Sophie Képès

Sophie Képès a traduit en français de grands écrivains hongrois dont Péter Esterházy et, plus récemment, Julia Székely. Elle est l'auteur de romans (Un automne à Budapest, Le Seuil, 1984, L'Empêchement d'Izare, Arcantère, 1988, Dans le tourbillon de la vie, Le Pommier, 2002...), de scénarios (avec Robert Guédiguian) et de policiers (sous le pseudonyme de Nila Kazar).

 

Un café sur la colline
Noir sur Blanc

Sarajevo assiégée. La ville martyre, crucifiée, est le premier personnage de ce roman.
Horrifiée par l'expression " nettoyage ethnique ", Nila, parisienne d'origine hongroise s'embarque pour la Bosnie pour participer au tournage d'un documentaire sur le siège de la ville. Elle partage le quotidien des civils. L'intensité de leurs échanges, aux frontières du danger de mort " les a hissés au-dessus d'eux-mêmes ". L'abjection de la guerre, les snipers, les camps de viols et les fosses communes déchaînent en eux les forces extrêmes de la vie. Pour Nila, faire l'amour devient " la seule chose urgente et importante ". Soulevée d'émotions, elle se livre à une constante autoanalyse et note tout ce qu'elle voit, entend et ressent.

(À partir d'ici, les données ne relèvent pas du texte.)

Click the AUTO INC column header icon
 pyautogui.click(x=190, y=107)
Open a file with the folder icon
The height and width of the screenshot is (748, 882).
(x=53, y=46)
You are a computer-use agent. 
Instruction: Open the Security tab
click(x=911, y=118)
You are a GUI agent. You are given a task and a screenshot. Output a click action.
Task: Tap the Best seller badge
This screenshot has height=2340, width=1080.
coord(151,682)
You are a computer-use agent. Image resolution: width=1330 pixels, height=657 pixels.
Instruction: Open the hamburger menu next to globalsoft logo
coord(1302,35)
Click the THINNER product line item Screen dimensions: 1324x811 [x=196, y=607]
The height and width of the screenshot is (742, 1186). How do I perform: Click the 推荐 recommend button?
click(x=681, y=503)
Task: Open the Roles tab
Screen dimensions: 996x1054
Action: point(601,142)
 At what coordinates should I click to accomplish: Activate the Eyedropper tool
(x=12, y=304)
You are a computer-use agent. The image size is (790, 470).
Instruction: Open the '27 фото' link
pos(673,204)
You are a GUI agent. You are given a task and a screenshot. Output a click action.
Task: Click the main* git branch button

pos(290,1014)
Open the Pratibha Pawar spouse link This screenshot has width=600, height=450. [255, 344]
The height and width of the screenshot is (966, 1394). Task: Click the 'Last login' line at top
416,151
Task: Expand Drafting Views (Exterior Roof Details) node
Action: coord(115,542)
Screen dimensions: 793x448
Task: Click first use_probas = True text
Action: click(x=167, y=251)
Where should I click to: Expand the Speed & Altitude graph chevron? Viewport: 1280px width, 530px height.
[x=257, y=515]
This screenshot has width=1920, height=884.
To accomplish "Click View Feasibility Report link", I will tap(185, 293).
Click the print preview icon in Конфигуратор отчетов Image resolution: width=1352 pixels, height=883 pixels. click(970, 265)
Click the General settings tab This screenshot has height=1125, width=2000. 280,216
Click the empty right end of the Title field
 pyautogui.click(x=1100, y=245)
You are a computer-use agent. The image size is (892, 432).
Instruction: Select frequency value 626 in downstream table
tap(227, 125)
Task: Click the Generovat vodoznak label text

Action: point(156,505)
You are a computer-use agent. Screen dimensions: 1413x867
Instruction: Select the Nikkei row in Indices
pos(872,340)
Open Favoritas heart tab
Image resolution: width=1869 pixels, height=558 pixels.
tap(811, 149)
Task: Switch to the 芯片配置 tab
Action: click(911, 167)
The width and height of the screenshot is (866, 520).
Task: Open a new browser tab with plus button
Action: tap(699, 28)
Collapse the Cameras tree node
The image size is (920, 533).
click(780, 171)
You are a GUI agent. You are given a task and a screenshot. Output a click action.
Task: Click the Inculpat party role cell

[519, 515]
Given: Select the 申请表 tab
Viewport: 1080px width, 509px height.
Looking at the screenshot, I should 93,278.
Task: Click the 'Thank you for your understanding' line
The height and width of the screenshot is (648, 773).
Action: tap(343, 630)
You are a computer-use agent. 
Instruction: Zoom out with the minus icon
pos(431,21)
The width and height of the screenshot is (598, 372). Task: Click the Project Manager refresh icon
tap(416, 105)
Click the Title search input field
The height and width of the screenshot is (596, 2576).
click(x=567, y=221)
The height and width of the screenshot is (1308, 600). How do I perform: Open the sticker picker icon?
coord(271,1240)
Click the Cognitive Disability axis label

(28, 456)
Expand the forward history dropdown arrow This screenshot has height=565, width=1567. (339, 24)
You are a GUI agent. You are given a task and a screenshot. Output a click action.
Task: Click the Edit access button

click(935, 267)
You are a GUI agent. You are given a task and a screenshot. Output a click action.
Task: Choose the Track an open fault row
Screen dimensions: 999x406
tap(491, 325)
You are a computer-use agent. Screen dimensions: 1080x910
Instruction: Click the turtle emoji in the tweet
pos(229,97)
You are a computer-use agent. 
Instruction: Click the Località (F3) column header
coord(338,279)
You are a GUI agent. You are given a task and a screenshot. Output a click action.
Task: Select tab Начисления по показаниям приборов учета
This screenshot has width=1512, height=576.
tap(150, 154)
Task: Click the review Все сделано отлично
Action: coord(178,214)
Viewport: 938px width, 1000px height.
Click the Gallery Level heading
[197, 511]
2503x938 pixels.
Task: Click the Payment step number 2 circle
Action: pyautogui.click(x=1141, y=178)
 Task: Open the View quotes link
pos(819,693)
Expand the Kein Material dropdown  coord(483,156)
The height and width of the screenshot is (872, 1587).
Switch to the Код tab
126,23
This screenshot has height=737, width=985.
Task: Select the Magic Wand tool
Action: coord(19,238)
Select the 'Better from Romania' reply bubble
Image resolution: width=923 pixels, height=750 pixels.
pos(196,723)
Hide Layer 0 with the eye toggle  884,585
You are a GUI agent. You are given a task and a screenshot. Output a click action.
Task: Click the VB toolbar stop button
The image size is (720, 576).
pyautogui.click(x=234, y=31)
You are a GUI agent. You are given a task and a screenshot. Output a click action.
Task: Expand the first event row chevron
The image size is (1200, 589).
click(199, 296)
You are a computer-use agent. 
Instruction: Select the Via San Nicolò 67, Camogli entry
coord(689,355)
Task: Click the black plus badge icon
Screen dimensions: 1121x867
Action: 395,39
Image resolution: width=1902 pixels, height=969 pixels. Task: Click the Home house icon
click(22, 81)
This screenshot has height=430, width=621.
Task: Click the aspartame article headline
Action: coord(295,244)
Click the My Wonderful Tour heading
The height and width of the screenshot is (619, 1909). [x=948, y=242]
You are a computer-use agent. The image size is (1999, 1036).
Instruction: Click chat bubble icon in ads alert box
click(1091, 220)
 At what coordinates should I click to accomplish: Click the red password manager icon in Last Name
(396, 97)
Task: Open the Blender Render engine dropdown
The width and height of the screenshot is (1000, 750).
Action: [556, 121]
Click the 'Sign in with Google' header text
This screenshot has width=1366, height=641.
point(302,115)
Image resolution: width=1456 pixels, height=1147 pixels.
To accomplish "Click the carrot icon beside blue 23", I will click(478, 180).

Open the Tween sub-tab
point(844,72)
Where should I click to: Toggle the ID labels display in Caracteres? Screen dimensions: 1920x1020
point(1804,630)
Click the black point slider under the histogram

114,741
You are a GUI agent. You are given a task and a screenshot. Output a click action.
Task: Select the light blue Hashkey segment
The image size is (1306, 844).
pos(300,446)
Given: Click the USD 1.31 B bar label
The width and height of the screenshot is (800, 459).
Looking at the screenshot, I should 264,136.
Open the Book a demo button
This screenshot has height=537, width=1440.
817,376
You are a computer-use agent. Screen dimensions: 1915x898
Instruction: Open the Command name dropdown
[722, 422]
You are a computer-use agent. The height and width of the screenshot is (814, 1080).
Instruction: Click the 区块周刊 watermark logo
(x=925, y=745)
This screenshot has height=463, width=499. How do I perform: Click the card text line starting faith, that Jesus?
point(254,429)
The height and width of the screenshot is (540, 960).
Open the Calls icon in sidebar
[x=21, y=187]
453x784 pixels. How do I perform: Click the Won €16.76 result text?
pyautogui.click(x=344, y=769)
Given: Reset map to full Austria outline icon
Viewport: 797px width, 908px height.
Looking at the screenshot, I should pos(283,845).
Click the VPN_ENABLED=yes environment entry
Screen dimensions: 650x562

Des fragments de textes (contes, articles d'encyclopédie, petits dialogues, coupures de journaux) insérés dans son récit traduisent son propre morcellement. Ce qu'elle dit à propos de son livre : " Le retour du génocide en Europe 50 ans après celui des juifs devra sans doute être mis à nu par des dizaines de fictions, avant de trouver enfin sa " juste place " dans notre conscience rétive ". Plutôt qu'un roman d'apprentissage, Un café sur la colline est roman de "rééducation", ou mieux, de réveil : réveil du cœur, réveil du langage, réveil de la dignité. L'auteur excelle à décrire le quotidien, les menus faits, les personnages.